It’s the most sweeping change for U.S. money market funds in over three decades and the biggest operators say it’ll have a permanent effect on the way investors allocate their capital.
After years of wrangling with regulators, the $2.7 trillion industry will give up its rock-solid, dollar-for-dollar guarantee for institutional funds that invest mainly in riskier, non-government debt.
The impending change has been a boon for the U.S. government and comes at the expense of banks and other corporate borrowers. Already, investors have shifted more than $1 trillion away from so-called prime funds that buy certificates of deposit and company IOUs and flooded into government-only funds, which invest in T-bills and other short-term U.S. debt and are exempt from the change. Assets in those funds, which never exceeded 40 percent before December, now account for 77 percent of all money-market assets, according to Investment Company Institute data going back to 2007.
The $1-per-share fixed price, which gave investors the perception these higher-yielding money-market funds were as safe as bank accounts, will give way to floating values on Oct. 14. The intent has been to make the money-market industry safer and more transparent in the wake of the financial crisis, when the collapse of the $62.5 billion Reserve Primary Fund -- which invested in debt issued by Lehman Brothers Holdings Inc. -- sparked a run on other prime funds and led to hundreds of millions in investor losses.
Yet to BlackRock Inc., Fidelity Investments and Vanguard Group Inc., the influx also represents a long-term shift that may help contain America’s funding costs just as bigger deficits loom and the Federal Reserve considers raising interest rates again. The ramifications are significant as well for banks and other corporate borrowers, which have seen financing costs jump as demand for the prime money-market funds that buy their debt has dried up.
“These are permanent changes,” said Nancy Prior, the president of fixed income at Fidelity, the largest U.S. provider of money-market funds with $470 billion of such assets. “As the features of money funds changed, investors’ preferences led to these shifts in billions of dollars across the market. Assets in government funds will continue to surpass those in prime funds.”
The fixed net asset value has historically meant that money-market investors were always able to get every dollar of their principal back, regardless of the market’s fluctuations.

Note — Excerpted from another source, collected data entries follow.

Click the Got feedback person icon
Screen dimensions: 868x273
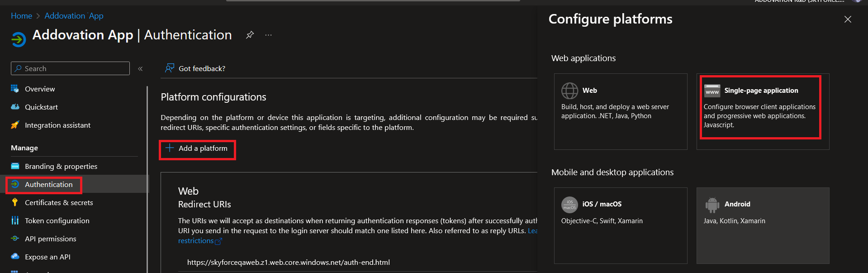170,68
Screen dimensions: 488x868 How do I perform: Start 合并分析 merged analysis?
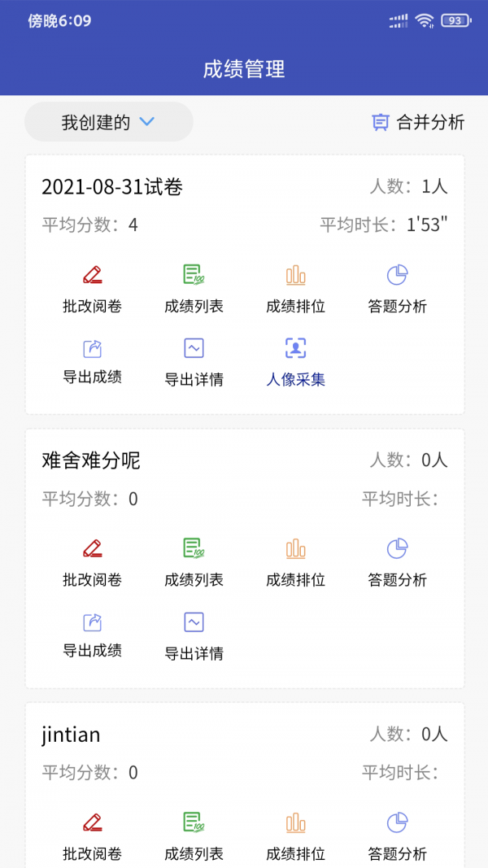pos(417,122)
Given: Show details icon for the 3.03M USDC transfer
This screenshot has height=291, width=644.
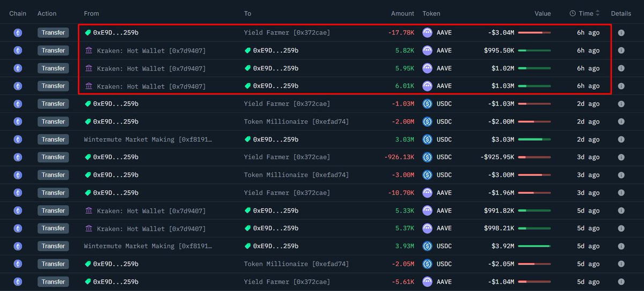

And prime funds, which buy CDs and commercial paper, were an attractive alternative to bank accounts because they delivered slightly higher returns and were perceived to be just as safe.
But this week, the U.S. Securities and Exchange Commission will start requiring institutional prime and tax-exempt money-market funds to float their NAVs. That means that unlike government-only funds, investors can lose money if the market value of such funds fall below $1 per share. In addition, both institutional and retail classes of those funds will be allowed to impose liquidity fees and limit investor withdrawals in times of crisis.
The changes were designed to prevent a repeat of 2008, when the Reserve Primary Fund fell below its $1-a-share mandated value and subsequently collapsed under the weight of its Lehman-related write-offs. It spurred a panic among money-market investors and deepened the financial crisis.